Swampscott grads cap high-school careers

June 4, 2017

PHOTO | OWEN O’ROURKE
Swampscott High School’s Sean Bowers gives the ‘thumbs up’ while clutching his just-received diploma during Sunday’s graduation ceremony.

By GAYLA CAWLEY

SWAMPSCOTT — Sunday marked the end of a four-year journey for the 180 graduates of the Swampscott High School Class of 2017, who now prepare to step off into the unknown with a reminder to take chances and to not fear failure.

“As we venture our separate ways in the next few months, many of the new people in our lives will have never heard of this small town we call home,” said Claire Powell, class vice president. “Whether you have eagerly waited for the day you finally get to leave Swampscott High, or refuse to accept that it’s almost time to leave for good, or maybe fall somewhere in between, there is no denying that every individual in this room has learned lessons and created relationships that will benefit them in their next journey.”

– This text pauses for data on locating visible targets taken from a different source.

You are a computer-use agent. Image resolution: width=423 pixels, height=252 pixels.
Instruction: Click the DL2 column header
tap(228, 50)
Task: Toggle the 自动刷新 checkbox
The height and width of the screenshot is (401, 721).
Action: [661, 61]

Powell quoted the late David Bowie, who said, “I don’t know where I’m going from here, but I promise it won’t be boring.”

“I am confident that whatever the future holds for this class, we will take risks, embrace failure and seek out a new and exciting world with determination and resilience.”

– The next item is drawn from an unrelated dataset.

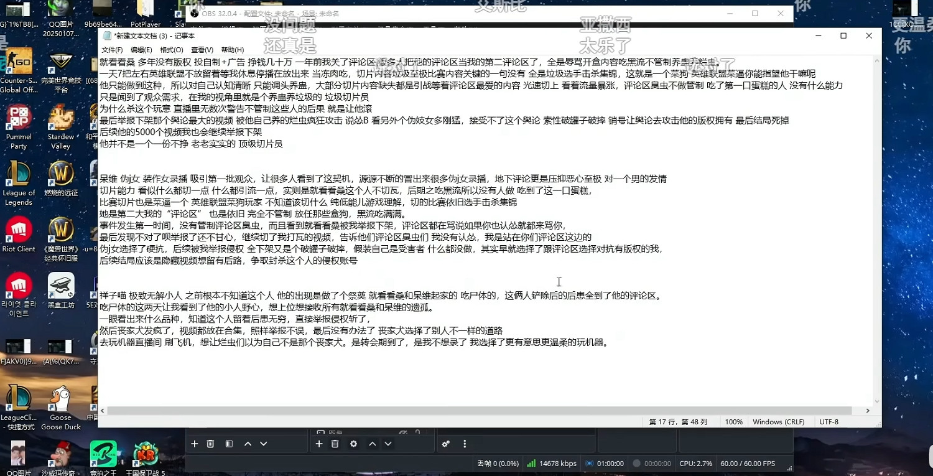Open advanced audio properties in the mixer
Viewport: 933px width, 476px height.
(x=445, y=443)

Superintendent Pamela Angelakis said the class, made up of 87 young women, 93 young men, and includes four sets of twins, has untapped potential, and that their futures are bright, and their journeys have only just begun.

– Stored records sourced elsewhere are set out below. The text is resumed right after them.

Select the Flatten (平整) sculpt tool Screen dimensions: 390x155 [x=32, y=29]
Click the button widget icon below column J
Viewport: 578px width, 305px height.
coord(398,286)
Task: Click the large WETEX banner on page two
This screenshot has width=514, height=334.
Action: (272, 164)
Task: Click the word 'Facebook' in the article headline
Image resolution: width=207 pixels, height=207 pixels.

Angelakis shared some words of wisdom and advice — follow the golden rule by treating others the way you want to be treated; take chances, and don’t let the fear of failure, which can be seen as an opportunity, hold you back in any aspect of your life; and quoting Mahatma Gandhi: “Be the change you wish to see in the world,” adding that if change begins from within, you can change the world.

“It has been an honor to be a small part of your journey through the Swampscott Public Schools,” Angelakis said. “Remember, wherever life takes you, you’ll always be part of the Big Blue.”

William Chan, a STEM teacher who gave the faculty address, said he and the Class of 2017 came to Swampscott High School at the same time four years ago — with the graduates as freshmen and him as a newly recruited teacher from Boston Public Schools.

“The Class of 2017 will always have a very special place in my heart,” Chan said.

He said the Class of 2017’s strength is its tenacity, and rather than defining the word by a dictionary, he said an example of it was shown by the New England Patriots coming back to win the Super Bowl after being down 21-3 at halftime. Similarly, he said, the graduating class has shown they have the right stuff — they’ve got that tenacity and grit.

Caroline Munnelly, class president, said she has calculated that the graduates have spent four years at the school, translating to 720 days and 259,200 minutes. She said those tedious, gratifying minutes have shaped them in one way or another, and that the students are not the same people that they were freshman year.

Next year, she said the graduates will see their closest classmates and friends, who have been only a car ride away and that they saw every day in the school’s halls and classrooms, be hundreds of miles away. She said the thought is scary, and that fear of the future and fear of what comes next is natural.

But, Munnelly said everyone in the class of 2017 has the courage to continue, whether that means taking on massive amounts of student loans for college, going into a trade and working toward it, or putting their lives on the line for their country.

Munnelly urged her fellow graduates to have the courage to live in the minutes they experience and not dwell on the ones they cannot change, or fear the minutes that are in their future.

“It’s time to go our separate ways and make the most of the minutes that we have,” Munnelly said.